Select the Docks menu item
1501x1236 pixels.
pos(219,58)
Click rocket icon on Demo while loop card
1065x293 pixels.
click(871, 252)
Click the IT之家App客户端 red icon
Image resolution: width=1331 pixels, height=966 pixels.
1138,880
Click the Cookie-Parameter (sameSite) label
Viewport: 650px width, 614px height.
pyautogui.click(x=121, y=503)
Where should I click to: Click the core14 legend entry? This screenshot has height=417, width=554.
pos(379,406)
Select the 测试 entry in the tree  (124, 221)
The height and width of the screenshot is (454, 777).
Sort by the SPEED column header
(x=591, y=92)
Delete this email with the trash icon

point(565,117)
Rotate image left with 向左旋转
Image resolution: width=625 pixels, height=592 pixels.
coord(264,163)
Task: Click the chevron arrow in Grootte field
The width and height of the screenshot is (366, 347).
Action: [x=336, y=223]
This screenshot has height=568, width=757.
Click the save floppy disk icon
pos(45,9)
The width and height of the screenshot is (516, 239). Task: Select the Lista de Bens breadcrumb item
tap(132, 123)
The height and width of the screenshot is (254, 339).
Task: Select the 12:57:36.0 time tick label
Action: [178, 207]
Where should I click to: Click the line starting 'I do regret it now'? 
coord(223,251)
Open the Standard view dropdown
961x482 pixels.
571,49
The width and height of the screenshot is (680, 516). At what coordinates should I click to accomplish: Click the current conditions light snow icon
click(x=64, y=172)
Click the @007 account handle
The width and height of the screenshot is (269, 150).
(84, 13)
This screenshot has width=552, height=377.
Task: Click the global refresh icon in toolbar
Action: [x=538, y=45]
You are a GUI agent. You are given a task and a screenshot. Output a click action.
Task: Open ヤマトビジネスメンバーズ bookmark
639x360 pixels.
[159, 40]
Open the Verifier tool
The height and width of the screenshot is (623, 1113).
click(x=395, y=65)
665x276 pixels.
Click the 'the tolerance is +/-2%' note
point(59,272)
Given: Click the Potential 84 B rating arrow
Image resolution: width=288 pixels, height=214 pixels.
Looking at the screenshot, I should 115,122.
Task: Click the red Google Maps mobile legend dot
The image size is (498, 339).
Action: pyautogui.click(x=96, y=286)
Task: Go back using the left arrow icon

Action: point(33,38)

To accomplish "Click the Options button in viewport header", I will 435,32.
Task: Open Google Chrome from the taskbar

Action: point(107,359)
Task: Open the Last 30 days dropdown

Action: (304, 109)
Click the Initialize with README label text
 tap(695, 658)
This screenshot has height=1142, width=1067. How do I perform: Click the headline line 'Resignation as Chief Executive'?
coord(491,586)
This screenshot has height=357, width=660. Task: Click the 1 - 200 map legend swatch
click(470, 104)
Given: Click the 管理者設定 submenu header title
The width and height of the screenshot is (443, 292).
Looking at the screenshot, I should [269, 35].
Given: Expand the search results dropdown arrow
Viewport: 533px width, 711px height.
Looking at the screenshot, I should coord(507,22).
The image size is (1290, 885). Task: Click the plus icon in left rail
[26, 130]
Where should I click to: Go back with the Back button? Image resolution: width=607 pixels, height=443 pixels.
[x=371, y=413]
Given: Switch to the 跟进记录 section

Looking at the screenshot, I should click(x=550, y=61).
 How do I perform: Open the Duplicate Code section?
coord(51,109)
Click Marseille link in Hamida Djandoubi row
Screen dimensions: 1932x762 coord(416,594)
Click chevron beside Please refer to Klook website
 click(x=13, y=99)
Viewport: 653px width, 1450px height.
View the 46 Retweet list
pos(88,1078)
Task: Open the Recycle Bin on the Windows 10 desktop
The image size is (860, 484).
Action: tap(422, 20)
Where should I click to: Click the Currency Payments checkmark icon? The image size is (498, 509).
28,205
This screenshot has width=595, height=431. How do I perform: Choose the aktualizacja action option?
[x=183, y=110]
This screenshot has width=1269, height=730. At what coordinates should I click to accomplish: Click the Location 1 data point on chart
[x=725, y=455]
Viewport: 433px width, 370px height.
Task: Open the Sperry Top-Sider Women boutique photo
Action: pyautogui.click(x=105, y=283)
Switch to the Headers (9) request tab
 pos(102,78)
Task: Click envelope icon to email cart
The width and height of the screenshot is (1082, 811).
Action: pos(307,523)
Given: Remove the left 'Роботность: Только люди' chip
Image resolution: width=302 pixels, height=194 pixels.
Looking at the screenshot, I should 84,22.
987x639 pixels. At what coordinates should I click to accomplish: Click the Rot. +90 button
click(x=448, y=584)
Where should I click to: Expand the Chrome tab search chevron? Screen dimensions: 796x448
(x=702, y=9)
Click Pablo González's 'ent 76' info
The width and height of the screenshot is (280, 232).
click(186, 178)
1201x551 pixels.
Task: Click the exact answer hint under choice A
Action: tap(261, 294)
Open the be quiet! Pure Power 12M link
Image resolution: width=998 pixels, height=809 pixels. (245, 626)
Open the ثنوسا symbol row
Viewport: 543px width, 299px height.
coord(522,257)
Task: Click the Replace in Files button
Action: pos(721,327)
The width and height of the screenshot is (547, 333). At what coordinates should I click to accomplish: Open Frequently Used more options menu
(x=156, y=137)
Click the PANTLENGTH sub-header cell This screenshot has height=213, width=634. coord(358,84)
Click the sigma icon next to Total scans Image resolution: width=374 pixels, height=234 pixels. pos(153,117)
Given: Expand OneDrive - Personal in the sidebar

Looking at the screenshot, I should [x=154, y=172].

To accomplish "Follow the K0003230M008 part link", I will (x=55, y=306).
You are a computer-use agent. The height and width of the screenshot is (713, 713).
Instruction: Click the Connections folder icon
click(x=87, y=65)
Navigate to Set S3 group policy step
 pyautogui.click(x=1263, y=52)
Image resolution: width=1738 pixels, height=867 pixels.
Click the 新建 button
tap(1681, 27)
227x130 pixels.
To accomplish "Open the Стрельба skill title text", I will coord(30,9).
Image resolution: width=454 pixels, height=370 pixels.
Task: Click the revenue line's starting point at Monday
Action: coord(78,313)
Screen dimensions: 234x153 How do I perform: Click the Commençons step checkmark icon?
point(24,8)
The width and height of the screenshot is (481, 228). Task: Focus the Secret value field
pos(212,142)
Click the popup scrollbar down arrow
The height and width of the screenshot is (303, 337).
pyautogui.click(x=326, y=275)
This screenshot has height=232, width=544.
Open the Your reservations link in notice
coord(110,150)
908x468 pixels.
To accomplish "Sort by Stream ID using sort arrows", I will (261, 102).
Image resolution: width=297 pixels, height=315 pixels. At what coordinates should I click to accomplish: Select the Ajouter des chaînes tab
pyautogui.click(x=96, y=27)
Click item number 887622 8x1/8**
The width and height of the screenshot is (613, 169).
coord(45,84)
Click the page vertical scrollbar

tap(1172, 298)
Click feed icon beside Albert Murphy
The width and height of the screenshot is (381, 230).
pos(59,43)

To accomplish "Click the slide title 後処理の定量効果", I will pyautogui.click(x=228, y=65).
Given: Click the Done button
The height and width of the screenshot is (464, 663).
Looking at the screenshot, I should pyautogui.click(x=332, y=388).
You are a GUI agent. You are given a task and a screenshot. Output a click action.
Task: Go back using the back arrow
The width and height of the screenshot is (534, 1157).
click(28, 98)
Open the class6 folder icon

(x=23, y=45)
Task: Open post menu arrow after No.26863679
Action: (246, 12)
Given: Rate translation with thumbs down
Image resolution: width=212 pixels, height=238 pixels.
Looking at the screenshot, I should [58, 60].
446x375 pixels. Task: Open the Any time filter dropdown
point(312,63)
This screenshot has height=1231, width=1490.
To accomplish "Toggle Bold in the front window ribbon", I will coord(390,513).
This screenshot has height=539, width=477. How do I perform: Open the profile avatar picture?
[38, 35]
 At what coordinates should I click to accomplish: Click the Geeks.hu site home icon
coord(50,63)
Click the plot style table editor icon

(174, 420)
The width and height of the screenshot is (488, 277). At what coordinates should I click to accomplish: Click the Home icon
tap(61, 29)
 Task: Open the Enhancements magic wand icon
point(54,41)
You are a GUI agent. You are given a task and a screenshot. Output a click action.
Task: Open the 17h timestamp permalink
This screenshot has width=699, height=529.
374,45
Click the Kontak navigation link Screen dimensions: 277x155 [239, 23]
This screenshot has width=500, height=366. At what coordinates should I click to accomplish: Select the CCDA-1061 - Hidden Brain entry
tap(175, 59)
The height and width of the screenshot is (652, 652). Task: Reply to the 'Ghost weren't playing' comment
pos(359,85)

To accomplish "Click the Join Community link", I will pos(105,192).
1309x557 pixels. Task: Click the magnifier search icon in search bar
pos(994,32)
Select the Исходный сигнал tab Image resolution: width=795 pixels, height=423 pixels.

■ ■ ■ ■ ■

> _Task instructions_: In the data above, find the line that contains "This screenshot has height=568, width=757." and the line that contains "Given: Click the Potential 84 B rating arrow". Repeat exactly those lines and every line between them, and only those.

> _Answer section_:
This screenshot has height=568, width=757.
Click the save floppy disk icon
pos(45,9)
The width and height of the screenshot is (516, 239). Task: Select the Lista de Bens breadcrumb item
tap(132, 123)
The height and width of the screenshot is (254, 339).
Task: Select the 12:57:36.0 time tick label
Action: [178, 207]
Where should I click to: Click the line starting 'I do regret it now'? 
coord(223,251)
Open the Standard view dropdown
961x482 pixels.
571,49
The width and height of the screenshot is (680, 516). At what coordinates should I click to accomplish: Click the current conditions light snow icon
click(x=64, y=172)
Click the @007 account handle
The width and height of the screenshot is (269, 150).
(84, 13)
This screenshot has width=552, height=377.
Task: Click the global refresh icon in toolbar
Action: [x=538, y=45]
You are a GUI agent. You are given a task and a screenshot. Output a click action.
Task: Open ヤマトビジネスメンバーズ bookmark
639x360 pixels.
[159, 40]
Open the Verifier tool
The height and width of the screenshot is (623, 1113).
click(x=395, y=65)
665x276 pixels.
Click the 'the tolerance is +/-2%' note
point(59,272)
Given: Click the Potential 84 B rating arrow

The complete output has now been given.